Text block:
The Point of It

By Douglas Nelson
[Table Lessons]

K. visited me for help with her right index finger, which had not recovered mobility after a minor injury.
“How long ago did this happen?” I asked.

“About seven weeks ago. The doctor said there was nothing broken or torn, but the joint was clearly swollen. As you can see, it still looks different than the other side,” she said, pointing to the metacarpophalangeal (MCP) joint. “The doctor said I could splint it, but she wouldn’t necessarily recommend that approach. Her suggestion was to move it as much as possible, which is what I have done. The problem is, I still cannot move it completely and the finger just doesn’t feel right.”

“What was the mechanism of the injury?” I asked.

She looked sheepish, but finally told me the story. While rushing to the bathroom at a conference, she had jammed her hand against the toilet paper holder.

“Wow, we need a new story. We’ll get to that later,” I couldn’t help saying. “Show me what movements you can or cannot do.”
She made a fist, revealing full flexion range of her index finger. The damaged finger’s extension, however, was clearly limited in comparison to the other fingers of both hands.

“Mostly, I notice that I do not have strength in this finger. When I try to press on anything, such as a spray bottle lever, my finger is really weak. I’ve painfully learned how much I use my index finger,” K. revealed.
I reviewed the game plan. “There are three areas of concern: the finger flexors, the extensors, and the ligaments at the joint itself. What I am going to do is reason through each of these possibilities until we understand where the problem lies.

Work instruction 1: Decide whether each statement below agrees with the text about the finger injury, answering yes or no and quoting the deciding words from the text: (a) The doctor found nothing broken or torn. (b) K. splinted the finger on the doctor's advice. (c) K. can make a fist with full flexion of her index finger.
Work instruction 2: Reproduce word for word the part of the text about the finger injury starting with "She looked sheepish, but" and going on through "of both hands.".

Supplied material:
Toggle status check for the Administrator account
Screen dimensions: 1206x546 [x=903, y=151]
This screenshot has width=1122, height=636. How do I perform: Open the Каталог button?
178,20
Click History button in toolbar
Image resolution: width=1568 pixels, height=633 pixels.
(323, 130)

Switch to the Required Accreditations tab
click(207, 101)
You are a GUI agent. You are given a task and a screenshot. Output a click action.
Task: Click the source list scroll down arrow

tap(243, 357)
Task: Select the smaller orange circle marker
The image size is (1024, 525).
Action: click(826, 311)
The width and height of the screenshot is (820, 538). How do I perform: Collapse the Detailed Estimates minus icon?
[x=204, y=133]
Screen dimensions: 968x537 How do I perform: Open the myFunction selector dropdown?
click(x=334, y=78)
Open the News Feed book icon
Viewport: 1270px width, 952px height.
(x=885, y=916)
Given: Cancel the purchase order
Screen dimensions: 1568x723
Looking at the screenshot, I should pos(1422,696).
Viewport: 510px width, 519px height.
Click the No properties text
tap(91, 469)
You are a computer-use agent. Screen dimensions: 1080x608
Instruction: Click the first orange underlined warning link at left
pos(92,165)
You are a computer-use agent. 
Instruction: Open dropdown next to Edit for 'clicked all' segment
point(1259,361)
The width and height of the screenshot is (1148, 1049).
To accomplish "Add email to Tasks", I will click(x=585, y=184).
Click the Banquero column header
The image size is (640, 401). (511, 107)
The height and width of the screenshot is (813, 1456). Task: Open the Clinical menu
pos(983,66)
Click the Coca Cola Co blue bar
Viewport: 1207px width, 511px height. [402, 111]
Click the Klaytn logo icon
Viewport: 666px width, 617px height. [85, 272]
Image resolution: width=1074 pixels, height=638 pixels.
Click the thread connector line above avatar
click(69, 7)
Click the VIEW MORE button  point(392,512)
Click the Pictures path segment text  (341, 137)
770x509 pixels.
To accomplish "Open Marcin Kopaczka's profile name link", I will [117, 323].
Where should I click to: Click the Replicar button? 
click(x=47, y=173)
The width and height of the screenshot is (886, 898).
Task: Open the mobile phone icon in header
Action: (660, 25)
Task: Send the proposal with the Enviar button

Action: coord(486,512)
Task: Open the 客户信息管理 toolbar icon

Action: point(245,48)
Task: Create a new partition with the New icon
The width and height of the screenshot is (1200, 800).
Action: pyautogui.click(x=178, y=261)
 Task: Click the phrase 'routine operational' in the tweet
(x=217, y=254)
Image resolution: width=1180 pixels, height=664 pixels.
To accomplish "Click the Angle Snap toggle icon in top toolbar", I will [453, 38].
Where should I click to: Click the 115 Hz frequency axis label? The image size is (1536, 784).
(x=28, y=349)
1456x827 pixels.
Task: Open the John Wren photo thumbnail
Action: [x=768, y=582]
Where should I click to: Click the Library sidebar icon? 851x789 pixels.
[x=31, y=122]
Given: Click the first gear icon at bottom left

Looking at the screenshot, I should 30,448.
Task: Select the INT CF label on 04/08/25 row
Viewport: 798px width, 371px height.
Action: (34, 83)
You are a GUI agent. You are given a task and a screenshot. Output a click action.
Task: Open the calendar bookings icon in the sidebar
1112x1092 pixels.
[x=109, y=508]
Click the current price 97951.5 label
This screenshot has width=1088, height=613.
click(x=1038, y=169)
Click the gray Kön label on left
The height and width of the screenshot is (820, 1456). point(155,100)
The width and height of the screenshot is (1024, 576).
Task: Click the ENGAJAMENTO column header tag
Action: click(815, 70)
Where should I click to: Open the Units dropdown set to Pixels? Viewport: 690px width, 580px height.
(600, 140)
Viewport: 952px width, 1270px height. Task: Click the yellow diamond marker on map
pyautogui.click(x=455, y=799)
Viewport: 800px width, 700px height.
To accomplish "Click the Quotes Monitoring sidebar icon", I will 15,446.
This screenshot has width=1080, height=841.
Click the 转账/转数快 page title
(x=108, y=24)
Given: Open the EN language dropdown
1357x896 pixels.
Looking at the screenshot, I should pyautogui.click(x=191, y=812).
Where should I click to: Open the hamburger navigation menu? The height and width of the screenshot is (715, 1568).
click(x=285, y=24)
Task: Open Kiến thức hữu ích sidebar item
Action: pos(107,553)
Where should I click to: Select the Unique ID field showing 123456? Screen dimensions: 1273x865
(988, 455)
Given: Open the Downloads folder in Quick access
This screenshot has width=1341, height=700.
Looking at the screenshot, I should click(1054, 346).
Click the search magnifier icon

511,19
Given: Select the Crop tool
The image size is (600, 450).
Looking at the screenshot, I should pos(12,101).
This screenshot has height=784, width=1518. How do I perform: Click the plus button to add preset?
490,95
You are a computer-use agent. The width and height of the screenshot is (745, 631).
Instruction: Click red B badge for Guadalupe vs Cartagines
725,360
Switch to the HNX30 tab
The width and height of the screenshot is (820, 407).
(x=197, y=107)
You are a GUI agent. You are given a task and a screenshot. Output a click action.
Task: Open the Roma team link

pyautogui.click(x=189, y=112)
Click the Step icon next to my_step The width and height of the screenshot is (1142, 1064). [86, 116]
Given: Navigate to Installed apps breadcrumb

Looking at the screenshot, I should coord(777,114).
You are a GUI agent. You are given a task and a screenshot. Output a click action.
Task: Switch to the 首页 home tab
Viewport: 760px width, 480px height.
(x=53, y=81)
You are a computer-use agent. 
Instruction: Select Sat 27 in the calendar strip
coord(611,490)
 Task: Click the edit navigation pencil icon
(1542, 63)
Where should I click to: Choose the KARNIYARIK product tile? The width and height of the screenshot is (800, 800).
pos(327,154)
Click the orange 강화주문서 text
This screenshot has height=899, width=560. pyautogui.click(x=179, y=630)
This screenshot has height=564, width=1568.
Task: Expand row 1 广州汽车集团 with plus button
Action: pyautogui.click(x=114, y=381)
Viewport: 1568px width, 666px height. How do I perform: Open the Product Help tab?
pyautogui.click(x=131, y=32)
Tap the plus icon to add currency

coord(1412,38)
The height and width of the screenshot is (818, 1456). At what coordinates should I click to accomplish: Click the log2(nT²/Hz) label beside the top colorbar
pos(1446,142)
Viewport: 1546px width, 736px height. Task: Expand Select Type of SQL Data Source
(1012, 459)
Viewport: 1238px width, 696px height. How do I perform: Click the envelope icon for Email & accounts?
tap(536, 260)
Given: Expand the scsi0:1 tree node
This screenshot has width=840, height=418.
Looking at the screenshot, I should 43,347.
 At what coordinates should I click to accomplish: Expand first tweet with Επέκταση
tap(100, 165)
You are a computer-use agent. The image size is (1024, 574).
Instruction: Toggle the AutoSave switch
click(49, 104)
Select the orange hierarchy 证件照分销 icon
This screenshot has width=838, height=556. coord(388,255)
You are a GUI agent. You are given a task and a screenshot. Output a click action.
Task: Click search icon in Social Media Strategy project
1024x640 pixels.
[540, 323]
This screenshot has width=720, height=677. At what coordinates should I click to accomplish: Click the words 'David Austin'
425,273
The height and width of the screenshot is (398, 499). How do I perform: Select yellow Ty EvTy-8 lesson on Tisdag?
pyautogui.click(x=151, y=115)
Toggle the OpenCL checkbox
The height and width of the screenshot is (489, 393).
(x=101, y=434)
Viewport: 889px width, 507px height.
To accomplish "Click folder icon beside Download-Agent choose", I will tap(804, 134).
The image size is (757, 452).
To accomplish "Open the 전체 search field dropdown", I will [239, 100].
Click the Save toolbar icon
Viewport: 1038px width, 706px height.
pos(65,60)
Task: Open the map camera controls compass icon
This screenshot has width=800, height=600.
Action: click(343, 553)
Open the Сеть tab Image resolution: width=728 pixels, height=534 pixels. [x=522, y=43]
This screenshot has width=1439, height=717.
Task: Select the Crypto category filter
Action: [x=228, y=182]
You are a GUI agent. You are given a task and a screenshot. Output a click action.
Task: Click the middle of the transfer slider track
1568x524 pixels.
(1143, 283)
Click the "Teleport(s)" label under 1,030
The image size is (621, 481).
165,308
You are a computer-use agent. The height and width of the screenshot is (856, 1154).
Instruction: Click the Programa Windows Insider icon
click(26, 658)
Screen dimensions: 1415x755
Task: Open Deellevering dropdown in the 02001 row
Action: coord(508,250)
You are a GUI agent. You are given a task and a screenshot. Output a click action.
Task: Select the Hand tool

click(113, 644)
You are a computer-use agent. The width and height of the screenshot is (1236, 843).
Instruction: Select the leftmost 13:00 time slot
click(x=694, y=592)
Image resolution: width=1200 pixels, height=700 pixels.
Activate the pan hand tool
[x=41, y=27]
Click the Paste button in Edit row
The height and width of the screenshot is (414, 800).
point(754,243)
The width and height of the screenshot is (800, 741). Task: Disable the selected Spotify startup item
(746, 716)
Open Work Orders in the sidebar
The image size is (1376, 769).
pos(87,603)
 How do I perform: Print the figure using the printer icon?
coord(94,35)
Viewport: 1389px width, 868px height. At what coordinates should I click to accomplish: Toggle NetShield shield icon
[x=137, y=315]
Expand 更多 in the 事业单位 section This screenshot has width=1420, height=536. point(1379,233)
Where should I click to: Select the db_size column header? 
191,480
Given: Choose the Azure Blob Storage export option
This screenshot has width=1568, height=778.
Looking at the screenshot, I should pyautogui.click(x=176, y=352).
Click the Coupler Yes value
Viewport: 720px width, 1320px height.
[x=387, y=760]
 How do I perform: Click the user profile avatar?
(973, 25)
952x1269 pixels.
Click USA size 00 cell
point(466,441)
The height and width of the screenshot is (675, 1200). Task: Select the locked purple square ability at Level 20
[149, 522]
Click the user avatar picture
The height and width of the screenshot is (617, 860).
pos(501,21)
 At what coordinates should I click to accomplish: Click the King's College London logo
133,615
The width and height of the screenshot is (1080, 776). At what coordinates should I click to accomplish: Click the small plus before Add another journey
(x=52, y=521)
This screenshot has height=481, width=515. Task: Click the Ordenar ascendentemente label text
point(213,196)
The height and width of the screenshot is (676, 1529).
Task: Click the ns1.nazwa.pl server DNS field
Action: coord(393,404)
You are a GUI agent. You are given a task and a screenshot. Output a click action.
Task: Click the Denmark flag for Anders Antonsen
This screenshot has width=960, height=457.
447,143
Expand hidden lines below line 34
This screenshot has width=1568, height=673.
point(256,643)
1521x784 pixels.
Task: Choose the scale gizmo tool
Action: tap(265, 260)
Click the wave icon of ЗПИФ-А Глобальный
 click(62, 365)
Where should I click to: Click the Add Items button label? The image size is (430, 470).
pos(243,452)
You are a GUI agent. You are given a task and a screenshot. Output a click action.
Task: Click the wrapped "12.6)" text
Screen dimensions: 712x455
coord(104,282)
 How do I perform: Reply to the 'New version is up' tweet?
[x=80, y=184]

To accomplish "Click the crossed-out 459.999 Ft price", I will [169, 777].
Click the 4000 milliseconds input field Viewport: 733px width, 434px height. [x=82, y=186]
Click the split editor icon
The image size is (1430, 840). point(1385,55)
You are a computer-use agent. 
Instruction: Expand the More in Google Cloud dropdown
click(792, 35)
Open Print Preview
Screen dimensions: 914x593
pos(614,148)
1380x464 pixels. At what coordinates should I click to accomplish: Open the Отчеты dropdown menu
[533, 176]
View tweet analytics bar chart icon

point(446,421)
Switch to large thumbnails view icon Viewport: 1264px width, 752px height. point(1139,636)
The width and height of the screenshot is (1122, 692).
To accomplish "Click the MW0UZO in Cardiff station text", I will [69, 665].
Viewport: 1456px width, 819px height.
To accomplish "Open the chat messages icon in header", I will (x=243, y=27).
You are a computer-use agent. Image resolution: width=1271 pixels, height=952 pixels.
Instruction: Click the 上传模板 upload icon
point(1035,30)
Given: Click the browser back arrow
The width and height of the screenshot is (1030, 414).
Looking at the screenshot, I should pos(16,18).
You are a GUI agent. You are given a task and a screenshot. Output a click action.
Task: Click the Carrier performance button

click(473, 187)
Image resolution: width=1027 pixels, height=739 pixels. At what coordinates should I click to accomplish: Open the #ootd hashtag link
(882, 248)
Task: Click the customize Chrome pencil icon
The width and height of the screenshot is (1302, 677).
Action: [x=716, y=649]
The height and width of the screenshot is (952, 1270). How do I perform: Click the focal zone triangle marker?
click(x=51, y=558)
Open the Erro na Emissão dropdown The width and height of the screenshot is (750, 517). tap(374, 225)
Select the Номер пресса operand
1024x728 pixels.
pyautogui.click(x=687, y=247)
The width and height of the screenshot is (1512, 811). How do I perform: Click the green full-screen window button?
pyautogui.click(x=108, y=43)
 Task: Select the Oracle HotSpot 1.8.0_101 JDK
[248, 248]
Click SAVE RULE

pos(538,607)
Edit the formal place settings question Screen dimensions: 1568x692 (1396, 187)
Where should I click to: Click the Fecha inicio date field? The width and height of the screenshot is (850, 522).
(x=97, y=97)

Exercise result 1:
(a) Yes: "The doctor said there was nothing broken or torn"
(b) No: "Her suggestion was to move it as much as possible, which is what I have done."
(c) Yes: "She made a fist, revealing full flexion range of her index finger."

Exercise result 2:
She looked sheepish, but finally told me the story. While rushing to the bathroom at a conference, she had jammed her hand against the toilet paper holder.

“Wow, we need a new story. We’ll get to that later,” I couldn’t help saying. “Show me what movements you can or cannot do.”
She made a fist, revealing full flexion range of her index finger. The damaged finger’s extension, however, was clearly limited in comparison to the other fingers of both hands.